Passage
Wrath is cruel, and anger is outrageous; but who is able to stand before envy?
Wrath is cruel, and anger is outrageous; but who is able to stand before envy?
Proverbs 27:2 Let another man praise thee, and not thine own mouth; a stranger, and not thine own lips.
Proverbs 27:3 A stone is heavy, and the sand weighty; but a fool’s wrath is heavier than them both.
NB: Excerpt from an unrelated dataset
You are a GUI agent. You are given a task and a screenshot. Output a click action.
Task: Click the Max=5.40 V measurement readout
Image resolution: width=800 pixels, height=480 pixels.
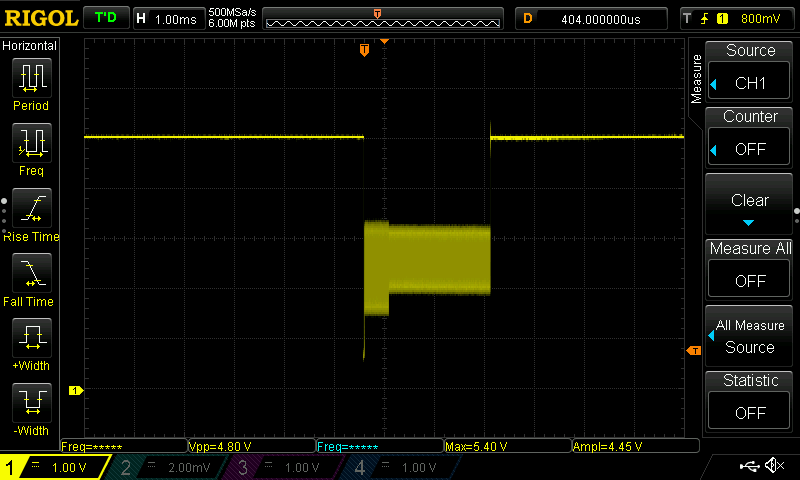505,446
Proverbs 27:4 Wrath is cruel, and anger is outrageous; but who is able to stand before envy?
Proverbs 27:5 Open rebuke is better than secret love.
Proverbs 27:6 Faithful are the wounds of a friend; but the kisses of an enemy are deceitful.
The verse centers on "wrath", "cruel", "anger", "outrageous", "able", "stand", "before", and "envy". It is saying that the verse draws attention to "wrath" and "cruel", so its meaning should be read from those terms before moving to application.
The nearby context moves from verse 3's "A stone is heavy and the sand..." into verse 5's "Open rebuke is better than secret love...", so "wrath" and "cruel" belong inside that flow. In Proverbs context, the local focus is covenant, worship, and faithfulness.
A plain takeaway is to answer the verse's own emphasis on "wrath" and "cruel" with trust shaped by these words, not by a vague optimism outside the passage.